Directions: Rewrite the records below, replacing every "Where should I click to" with "Where do I click to" and leaving everything else unchanged.
--- start Data shown ---
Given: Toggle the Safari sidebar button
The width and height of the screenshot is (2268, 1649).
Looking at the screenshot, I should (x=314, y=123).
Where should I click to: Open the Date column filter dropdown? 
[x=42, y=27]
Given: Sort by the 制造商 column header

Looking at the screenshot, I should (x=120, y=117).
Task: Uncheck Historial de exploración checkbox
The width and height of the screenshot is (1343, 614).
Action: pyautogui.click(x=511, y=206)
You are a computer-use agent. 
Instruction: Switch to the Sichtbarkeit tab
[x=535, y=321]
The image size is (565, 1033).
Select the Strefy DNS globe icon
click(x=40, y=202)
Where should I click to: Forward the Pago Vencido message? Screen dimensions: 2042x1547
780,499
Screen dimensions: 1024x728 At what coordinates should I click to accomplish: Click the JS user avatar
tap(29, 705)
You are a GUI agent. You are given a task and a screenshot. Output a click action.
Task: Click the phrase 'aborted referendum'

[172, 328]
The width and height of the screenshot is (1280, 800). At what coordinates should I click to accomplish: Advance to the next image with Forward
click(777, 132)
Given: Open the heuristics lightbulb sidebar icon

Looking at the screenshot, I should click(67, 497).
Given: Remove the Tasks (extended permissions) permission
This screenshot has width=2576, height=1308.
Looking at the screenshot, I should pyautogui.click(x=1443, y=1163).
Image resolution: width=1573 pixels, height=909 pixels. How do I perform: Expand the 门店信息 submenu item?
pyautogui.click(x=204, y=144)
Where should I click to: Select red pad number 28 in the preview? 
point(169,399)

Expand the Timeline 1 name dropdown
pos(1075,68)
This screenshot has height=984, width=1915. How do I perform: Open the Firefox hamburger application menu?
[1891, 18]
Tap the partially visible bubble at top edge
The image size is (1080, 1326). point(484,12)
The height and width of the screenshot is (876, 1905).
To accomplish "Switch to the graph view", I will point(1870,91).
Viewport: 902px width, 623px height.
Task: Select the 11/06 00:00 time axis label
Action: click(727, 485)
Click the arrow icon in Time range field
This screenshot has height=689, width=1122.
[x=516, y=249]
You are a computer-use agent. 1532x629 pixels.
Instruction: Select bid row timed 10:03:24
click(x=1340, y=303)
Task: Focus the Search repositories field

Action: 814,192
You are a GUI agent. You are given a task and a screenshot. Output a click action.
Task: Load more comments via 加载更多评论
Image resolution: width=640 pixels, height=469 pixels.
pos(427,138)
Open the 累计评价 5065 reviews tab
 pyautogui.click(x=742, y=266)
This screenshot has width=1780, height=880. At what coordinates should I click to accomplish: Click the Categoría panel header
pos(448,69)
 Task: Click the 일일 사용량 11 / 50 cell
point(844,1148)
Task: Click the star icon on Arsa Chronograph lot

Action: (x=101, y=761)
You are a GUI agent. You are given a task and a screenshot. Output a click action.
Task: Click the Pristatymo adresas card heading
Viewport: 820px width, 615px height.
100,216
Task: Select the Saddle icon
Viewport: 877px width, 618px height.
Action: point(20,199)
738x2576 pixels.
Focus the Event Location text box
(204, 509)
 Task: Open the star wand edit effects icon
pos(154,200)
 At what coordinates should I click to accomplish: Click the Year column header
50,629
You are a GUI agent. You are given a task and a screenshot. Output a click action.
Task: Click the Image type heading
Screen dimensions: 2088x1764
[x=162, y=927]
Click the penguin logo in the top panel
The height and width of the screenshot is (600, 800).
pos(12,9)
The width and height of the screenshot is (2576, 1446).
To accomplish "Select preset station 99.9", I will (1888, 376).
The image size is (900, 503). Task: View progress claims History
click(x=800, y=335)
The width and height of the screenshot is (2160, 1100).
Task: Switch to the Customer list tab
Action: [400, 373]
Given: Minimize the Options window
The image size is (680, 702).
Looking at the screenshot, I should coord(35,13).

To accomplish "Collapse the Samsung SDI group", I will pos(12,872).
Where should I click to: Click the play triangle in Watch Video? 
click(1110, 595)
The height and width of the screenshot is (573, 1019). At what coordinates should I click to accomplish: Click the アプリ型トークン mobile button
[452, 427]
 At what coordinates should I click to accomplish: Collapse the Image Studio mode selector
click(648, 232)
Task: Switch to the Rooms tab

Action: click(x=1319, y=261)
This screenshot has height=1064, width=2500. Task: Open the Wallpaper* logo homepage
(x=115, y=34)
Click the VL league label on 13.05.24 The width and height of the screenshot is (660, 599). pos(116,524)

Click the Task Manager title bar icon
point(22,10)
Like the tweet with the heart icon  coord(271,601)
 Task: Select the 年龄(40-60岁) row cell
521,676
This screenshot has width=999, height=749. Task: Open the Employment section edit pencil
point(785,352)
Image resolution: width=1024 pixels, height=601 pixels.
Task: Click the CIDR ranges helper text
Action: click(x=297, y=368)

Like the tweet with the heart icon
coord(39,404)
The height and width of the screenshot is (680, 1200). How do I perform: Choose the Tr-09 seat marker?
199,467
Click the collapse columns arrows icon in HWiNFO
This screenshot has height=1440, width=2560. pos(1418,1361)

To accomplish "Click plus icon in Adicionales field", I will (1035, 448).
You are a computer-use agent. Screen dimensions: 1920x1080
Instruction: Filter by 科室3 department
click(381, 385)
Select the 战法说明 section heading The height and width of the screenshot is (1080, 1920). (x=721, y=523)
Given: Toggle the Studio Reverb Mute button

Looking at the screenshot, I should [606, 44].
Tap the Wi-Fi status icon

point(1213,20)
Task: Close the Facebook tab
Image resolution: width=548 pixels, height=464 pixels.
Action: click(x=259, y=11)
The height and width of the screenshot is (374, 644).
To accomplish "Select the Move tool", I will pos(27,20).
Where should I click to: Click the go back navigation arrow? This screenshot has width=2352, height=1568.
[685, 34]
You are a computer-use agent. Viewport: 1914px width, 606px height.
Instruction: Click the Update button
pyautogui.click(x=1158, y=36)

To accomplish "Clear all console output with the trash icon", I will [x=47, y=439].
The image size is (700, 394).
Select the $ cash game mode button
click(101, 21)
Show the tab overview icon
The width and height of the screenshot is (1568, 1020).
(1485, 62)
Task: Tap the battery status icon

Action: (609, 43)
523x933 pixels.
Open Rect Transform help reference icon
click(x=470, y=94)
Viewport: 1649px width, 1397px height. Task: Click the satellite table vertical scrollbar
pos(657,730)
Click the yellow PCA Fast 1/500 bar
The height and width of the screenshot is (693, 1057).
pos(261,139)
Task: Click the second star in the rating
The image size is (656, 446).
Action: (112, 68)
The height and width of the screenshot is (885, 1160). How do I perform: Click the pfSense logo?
--- end Data shown ---
In response:
Given: Toggle the Safari sidebar button
The width and height of the screenshot is (2268, 1649).
Looking at the screenshot, I should (x=314, y=123).
Where do I click to: Open the Date column filter dropdown? 
[x=42, y=27]
Given: Sort by the 制造商 column header

Looking at the screenshot, I should (x=120, y=117).
Task: Uncheck Historial de exploración checkbox
The width and height of the screenshot is (1343, 614).
Action: pyautogui.click(x=511, y=206)
You are a computer-use agent. 
Instruction: Switch to the Sichtbarkeit tab
[x=535, y=321]
The image size is (565, 1033).
Select the Strefy DNS globe icon
click(x=40, y=202)
Where do I click to: Forward the Pago Vencido message? Screen dimensions: 2042x1547
780,499
Screen dimensions: 1024x728 At what coordinates should I click to accomplish: Click the JS user avatar
tap(29, 705)
You are a GUI agent. You are given a task and a screenshot. Output a click action.
Task: Click the phrase 'aborted referendum'

[172, 328]
The width and height of the screenshot is (1280, 800). At what coordinates should I click to accomplish: Advance to the next image with Forward
click(777, 132)
Given: Open the heuristics lightbulb sidebar icon

Looking at the screenshot, I should click(67, 497).
Given: Remove the Tasks (extended permissions) permission
This screenshot has width=2576, height=1308.
Looking at the screenshot, I should pyautogui.click(x=1443, y=1163).
Image resolution: width=1573 pixels, height=909 pixels. How do I perform: Expand the 门店信息 submenu item?
pyautogui.click(x=204, y=144)
Where do I click to: Select red pad number 28 in the preview? 
point(169,399)

Expand the Timeline 1 name dropdown
pos(1075,68)
This screenshot has height=984, width=1915. How do I perform: Open the Firefox hamburger application menu?
[1891, 18]
Tap the partially visible bubble at top edge
The image size is (1080, 1326). point(484,12)
The height and width of the screenshot is (876, 1905).
To accomplish "Switch to the graph view", I will point(1870,91).
Viewport: 902px width, 623px height.
Task: Select the 11/06 00:00 time axis label
Action: click(727, 485)
Click the arrow icon in Time range field
This screenshot has height=689, width=1122.
[x=516, y=249]
You are a computer-use agent. 1532x629 pixels.
Instruction: Select bid row timed 10:03:24
click(x=1340, y=303)
Task: Focus the Search repositories field

Action: 814,192
You are a GUI agent. You are given a task and a screenshot. Output a click action.
Task: Load more comments via 加载更多评论
Image resolution: width=640 pixels, height=469 pixels.
pos(427,138)
Open the 累计评价 5065 reviews tab
 pyautogui.click(x=742, y=266)
This screenshot has width=1780, height=880. At what coordinates should I click to accomplish: Click the Categoría panel header
pos(448,69)
 Task: Click the 일일 사용량 11 / 50 cell
point(844,1148)
Task: Click the star icon on Arsa Chronograph lot

Action: (x=101, y=761)
You are a GUI agent. You are given a task and a screenshot. Output a click action.
Task: Click the Pristatymo adresas card heading
Viewport: 820px width, 615px height.
100,216
Task: Select the Saddle icon
Viewport: 877px width, 618px height.
Action: point(20,199)
738x2576 pixels.
Focus the Event Location text box
(204, 509)
 Task: Open the star wand edit effects icon
pos(154,200)
 At what coordinates should I click to accomplish: Click the Year column header
50,629
You are a GUI agent. You are given a task and a screenshot. Output a click action.
Task: Click the Image type heading
Screen dimensions: 2088x1764
[x=162, y=927]
Click the penguin logo in the top panel
The height and width of the screenshot is (600, 800).
pos(12,9)
The width and height of the screenshot is (2576, 1446).
To accomplish "Select preset station 99.9", I will (1888, 376).
The image size is (900, 503). Task: View progress claims History
click(x=800, y=335)
The width and height of the screenshot is (2160, 1100).
Task: Switch to the Customer list tab
Action: [400, 373]
Given: Minimize the Options window
The image size is (680, 702).
Looking at the screenshot, I should coord(35,13).

To accomplish "Collapse the Samsung SDI group", I will pos(12,872).
Where do I click to: Click the play triangle in Watch Video? 
click(1110, 595)
The height and width of the screenshot is (573, 1019). At what coordinates should I click to accomplish: Click the アプリ型トークン mobile button
[452, 427]
 At what coordinates should I click to accomplish: Collapse the Image Studio mode selector
click(648, 232)
Task: Switch to the Rooms tab

Action: click(x=1319, y=261)
This screenshot has height=1064, width=2500. Task: Open the Wallpaper* logo homepage
(x=115, y=34)
Click the VL league label on 13.05.24 The width and height of the screenshot is (660, 599). pos(116,524)

Click the Task Manager title bar icon
point(22,10)
Like the tweet with the heart icon  coord(271,601)
 Task: Select the 年龄(40-60岁) row cell
521,676
This screenshot has width=999, height=749. Task: Open the Employment section edit pencil
point(785,352)
Image resolution: width=1024 pixels, height=601 pixels.
Task: Click the CIDR ranges helper text
Action: click(x=297, y=368)

Like the tweet with the heart icon
coord(39,404)
The height and width of the screenshot is (680, 1200). How do I perform: Choose the Tr-09 seat marker?
199,467
Click the collapse columns arrows icon in HWiNFO
This screenshot has height=1440, width=2560. pos(1418,1361)

To accomplish "Click plus icon in Adicionales field", I will (1035, 448).
You are a computer-use agent. Screen dimensions: 1920x1080
Instruction: Filter by 科室3 department
click(381, 385)
Select the 战法说明 section heading The height and width of the screenshot is (1080, 1920). (x=721, y=523)
Given: Toggle the Studio Reverb Mute button

Looking at the screenshot, I should [606, 44].
Tap the Wi-Fi status icon

point(1213,20)
Task: Close the Facebook tab
Image resolution: width=548 pixels, height=464 pixels.
Action: click(x=259, y=11)
The height and width of the screenshot is (374, 644).
To accomplish "Select the Move tool", I will pos(27,20).
Where do I click to: Click the go back navigation arrow? This screenshot has width=2352, height=1568.
[685, 34]
You are a computer-use agent. Viewport: 1914px width, 606px height.
Instruction: Click the Update button
pyautogui.click(x=1158, y=36)

To accomplish "Clear all console output with the trash icon", I will [x=47, y=439].
The image size is (700, 394).
Select the $ cash game mode button
click(101, 21)
Show the tab overview icon
The width and height of the screenshot is (1568, 1020).
(1485, 62)
Task: Tap the battery status icon

Action: (609, 43)
523x933 pixels.
Open Rect Transform help reference icon
click(x=470, y=94)
Viewport: 1649px width, 1397px height. Task: Click the satellite table vertical scrollbar
pos(657,730)
Click the yellow PCA Fast 1/500 bar
The height and width of the screenshot is (693, 1057).
pos(261,139)
Task: Click the second star in the rating
The image size is (656, 446).
Action: (112, 68)
The height and width of the screenshot is (885, 1160). How do I perform: Click the pfSense logo?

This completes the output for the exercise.